Con veintiséis años y la ilusión de quien todavía no sabe dónde se mete, decidí comprar una casa junto a quién hoy en día es mi marido.
Lo teníamos claro: Una bonita casa con tres habitaciones, dos baños y un gran salón.
No pedíamos más y casi parecía que ya podíamos tocar con la punta de los dedos la puerta de nuestro nuevo hogar.
Primero la búsqueda, luego las llamadas a las inmobiliarias, más tarde las visitas.
Muchas visitas: Nada era lo que parecía.
Y así fue como las búsquedas, las llamadas, y las visitas se sucedieron en el tiempo.
Aquellos meses nos desgastaron a los dos: Con cada nueva visita que no se ajustaba a lo que queríamos, nuestra ilusión decaía: ¿Cuál sería el problema esta vez? ¿Fotos engañosas? ¿Precio desorbitado? ¿Otros interesados?
Mas llamadas, mas visitas, más tiempo perdido…
Aunque veíamos las casas en pocos minutos, realmente nos llevaban mucho más tiempo entre las idas y venidas: Madrid es una ciudad grande y el intenso tráfico multiplica las distancias.
La decepción iba en aumento, y nuestra ilusión en sentido inverso.
Finalmente encontramos la casa perfecta… ¿Seguro?
No tardé en darme cuenta de que por más cariño que dedicara a aquella CASA no conseguía convertirla en mi HOGAR.

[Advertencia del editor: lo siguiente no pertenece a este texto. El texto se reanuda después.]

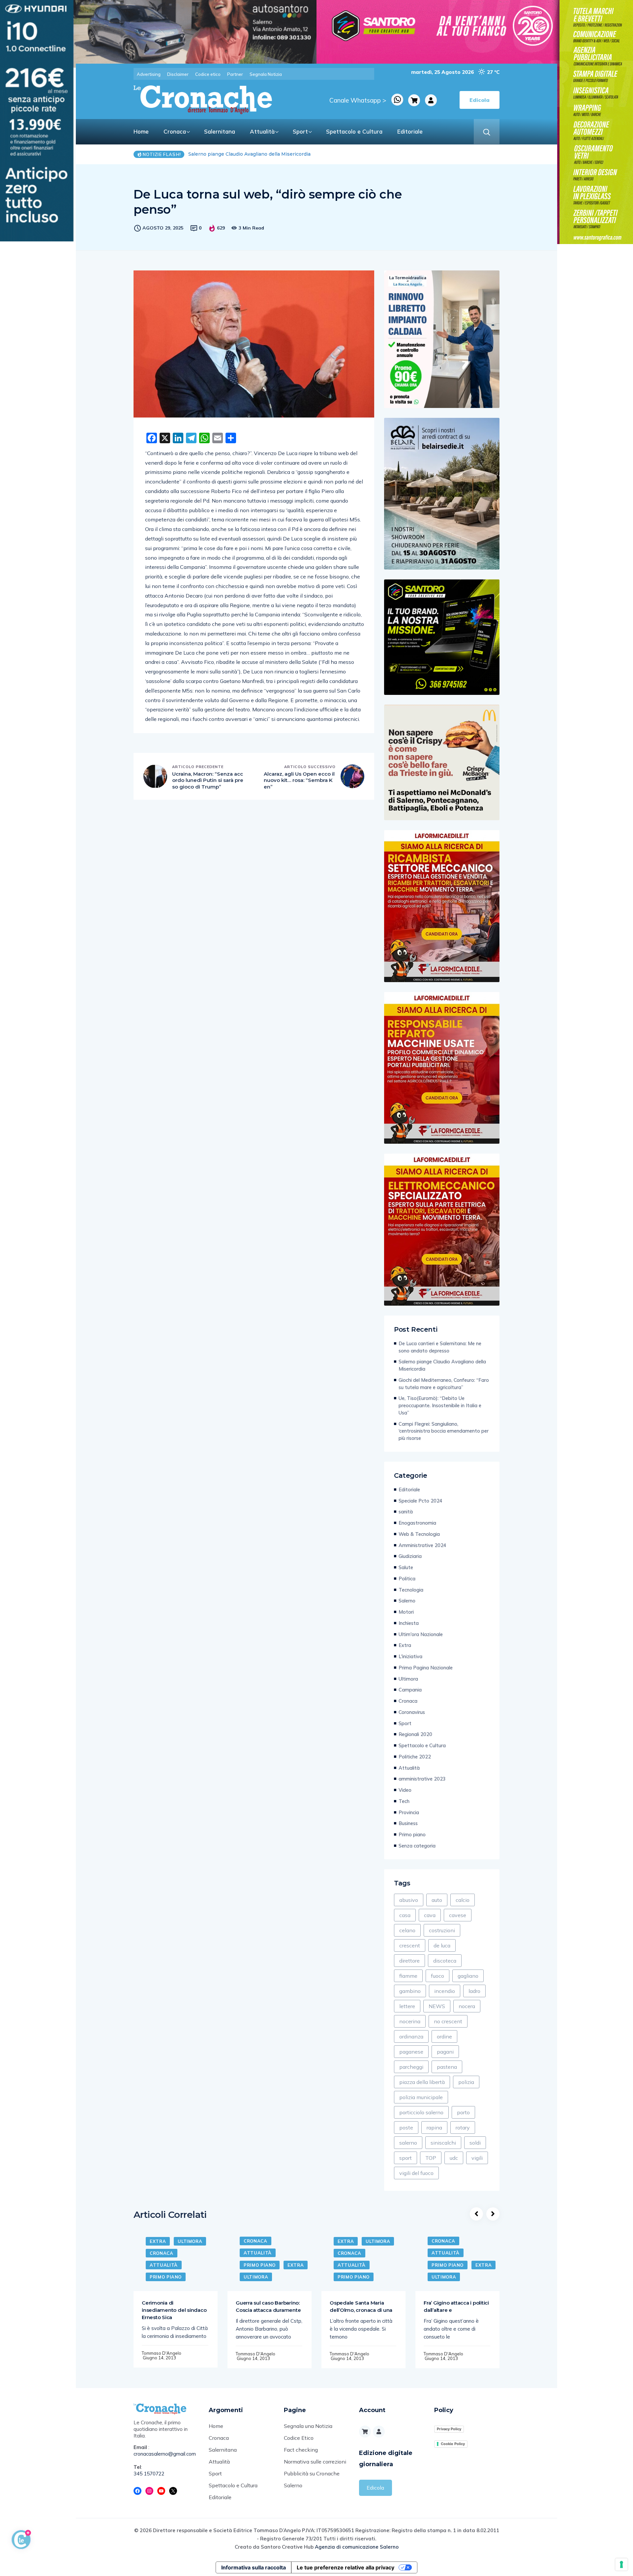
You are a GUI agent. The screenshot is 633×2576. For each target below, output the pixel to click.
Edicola (375, 2487)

No hace falta comprender algo para sentirlo y yo sentía que aquel sitio no era mi lugar ni el de mi familia.
Pasaron varios años hasta que lo comprendí: era la luz, o más bien la falta de ella.
Aquella casa estaba mal orientada.
Ya ni recordaba lo que era el primer café del día mientras el sol entraba por la ventana y me acariciaba la cara. Un ritual que me daba fuerzas para enfrentarme a cualquier cosa y lo había perdido. Peor aún, lo había olvidado.
Teníamos que cambiar de casa de nuevo. Fue traumático para toda la familia.
Pero algo tenía claro.
Esta vez no me iba a equivocar. Sin importar las horas, el tiempo, las inmobiliarias, las visitas, las citas. Había una casa ahí fuera perfecta para mi y para mi familia. La iba a encontrar.
Pero no fue ni rápido, ni fácil… Dos años más tarde, sucedió.
Supe ensuciarme de barro para encontrar la pepita de oro que estaba buscando. Se me dio bien.
Adquirí experiencia sobre el terreno.
Y así empecé a entender las reglas del juego inmobiliario en Madrid, mi ciudad.
Con el tiempo fui creando un método y utilizando mi experiencia empecé a ayudar a mis primeros clientes. Eran compradores, como yo lo había sido tiempo atrás durante más tiempo del que cualquier comprador desearía para si mismo.
Así me convertí en Personal Shopper Inmobiliario.